Garlic that is chopped before jarring in oil or acid – as seen in commercial garlic products – is shown to have relatively high amounts of allyl polysulfides, which form due to the breakdown of allicin and are suggested to be responsible for many of the health benefits of whole garlic. Similarly to allicin, allyl polysulfides are metabolized to allyl methyl sulfide, which is used as a quantifiable metabolite to measure allicin bioequivalence.

For therapeutic effects of garlic, it’s recommended to consume 2-4 g of crushed raw garlic daily. If using other garlic products, it’s estimated that to obtain the same equivalence of allicin as 2 g of raw garlic, one would need to consume 11 g of boiled garlic, 5.9 g of roasted garlic, 8.5 g of acid-minced garlic, or 5.3 g of oil-chopped garlic.
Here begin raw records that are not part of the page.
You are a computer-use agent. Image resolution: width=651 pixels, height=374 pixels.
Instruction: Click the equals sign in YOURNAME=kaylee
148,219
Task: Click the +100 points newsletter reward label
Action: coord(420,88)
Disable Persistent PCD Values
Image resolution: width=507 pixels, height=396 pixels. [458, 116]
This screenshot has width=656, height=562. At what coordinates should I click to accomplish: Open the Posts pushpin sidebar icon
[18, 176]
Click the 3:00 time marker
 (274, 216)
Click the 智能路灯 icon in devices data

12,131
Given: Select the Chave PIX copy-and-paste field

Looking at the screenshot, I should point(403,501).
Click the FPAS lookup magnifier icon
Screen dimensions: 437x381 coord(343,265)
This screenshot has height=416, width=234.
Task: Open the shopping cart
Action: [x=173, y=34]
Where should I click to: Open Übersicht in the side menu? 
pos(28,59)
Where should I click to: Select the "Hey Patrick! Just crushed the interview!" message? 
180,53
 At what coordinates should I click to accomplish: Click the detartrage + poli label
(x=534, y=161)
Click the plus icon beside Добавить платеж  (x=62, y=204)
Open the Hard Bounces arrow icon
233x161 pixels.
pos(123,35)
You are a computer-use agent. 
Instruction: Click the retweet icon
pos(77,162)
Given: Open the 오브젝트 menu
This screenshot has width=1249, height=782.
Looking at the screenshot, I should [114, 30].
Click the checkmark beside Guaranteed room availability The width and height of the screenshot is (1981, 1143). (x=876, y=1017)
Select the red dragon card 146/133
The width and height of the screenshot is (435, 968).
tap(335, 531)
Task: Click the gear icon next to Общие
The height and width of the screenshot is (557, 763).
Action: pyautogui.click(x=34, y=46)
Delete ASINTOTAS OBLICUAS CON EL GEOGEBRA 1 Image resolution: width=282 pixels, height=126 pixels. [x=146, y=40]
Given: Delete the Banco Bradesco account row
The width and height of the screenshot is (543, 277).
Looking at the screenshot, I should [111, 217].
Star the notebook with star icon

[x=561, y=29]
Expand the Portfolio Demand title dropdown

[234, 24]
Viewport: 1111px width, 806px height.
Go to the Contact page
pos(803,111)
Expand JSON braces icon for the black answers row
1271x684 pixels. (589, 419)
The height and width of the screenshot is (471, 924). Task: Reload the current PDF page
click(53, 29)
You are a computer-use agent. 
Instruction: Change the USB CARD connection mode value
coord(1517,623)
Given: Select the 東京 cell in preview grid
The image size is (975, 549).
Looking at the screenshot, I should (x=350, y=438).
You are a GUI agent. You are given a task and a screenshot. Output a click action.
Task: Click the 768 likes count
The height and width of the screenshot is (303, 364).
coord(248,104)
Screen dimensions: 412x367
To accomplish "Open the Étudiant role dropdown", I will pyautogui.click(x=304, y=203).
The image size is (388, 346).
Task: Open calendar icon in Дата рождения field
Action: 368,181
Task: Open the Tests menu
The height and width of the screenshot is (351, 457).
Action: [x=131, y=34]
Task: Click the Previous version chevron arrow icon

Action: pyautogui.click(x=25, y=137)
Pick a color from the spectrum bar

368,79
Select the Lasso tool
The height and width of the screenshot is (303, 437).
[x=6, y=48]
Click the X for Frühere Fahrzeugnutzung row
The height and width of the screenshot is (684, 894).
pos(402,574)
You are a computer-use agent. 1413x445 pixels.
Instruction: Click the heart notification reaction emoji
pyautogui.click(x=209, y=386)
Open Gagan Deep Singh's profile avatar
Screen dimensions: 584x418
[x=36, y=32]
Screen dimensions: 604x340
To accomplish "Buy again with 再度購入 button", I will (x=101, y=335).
A personalized approach is recommended based on individual circumstances.

Here is a list of different ways to incorporate garlic into the diet:

  • Use fresh, raw garlic in salad dressings and sauces, like chimichurri and pesto
  • Add crushed garlic to dishes like soups, stews, and stir fries
  • Combine garlic with fish high in omega-3 fatty acids, as these two together have been shown to favorably improve blood lipids
  • Sprinkle garlic powder on roasted vegetables or kale chips
  • Add fresh or dried garlic to tomato-based dishes to increase lycopene bioavailability
  • Cook with the power-packed duo of onion and garlic, which both have active sulfur compounds that may help with blood sugar balance
  • Experiment with black garlic in sauces, marinades, and even cookies
  • Make garlic tea with lemon or lime and honey
  • Include garlic and honey to be synergistic in antibacterial activity
  • Save garlic skin, which contains phenolic compounds, to use in homemade broths

Store fresh garlic in a cool, dark place with air circulation. Though many people discard sprouted garlic, it may have higher antioxidant activity after sprouting. Garlic powder should also be stored in a cool, dark place. As with other spices, portion garlic powder to a separate container before using it over a steaming dish, and discard the product if there is clumping or caking to minimize exposure to mycotoxins from mould.

If you have questions about which herbs, spices, or foods can best support your health, talk to your naturopath, doctor, nutritionist,  or another qualified healthcare team member for personal options based on your circumstances. Garlic may interact with some medications including anticoagulants, so consult your pharmacist if taking any prescription drugs.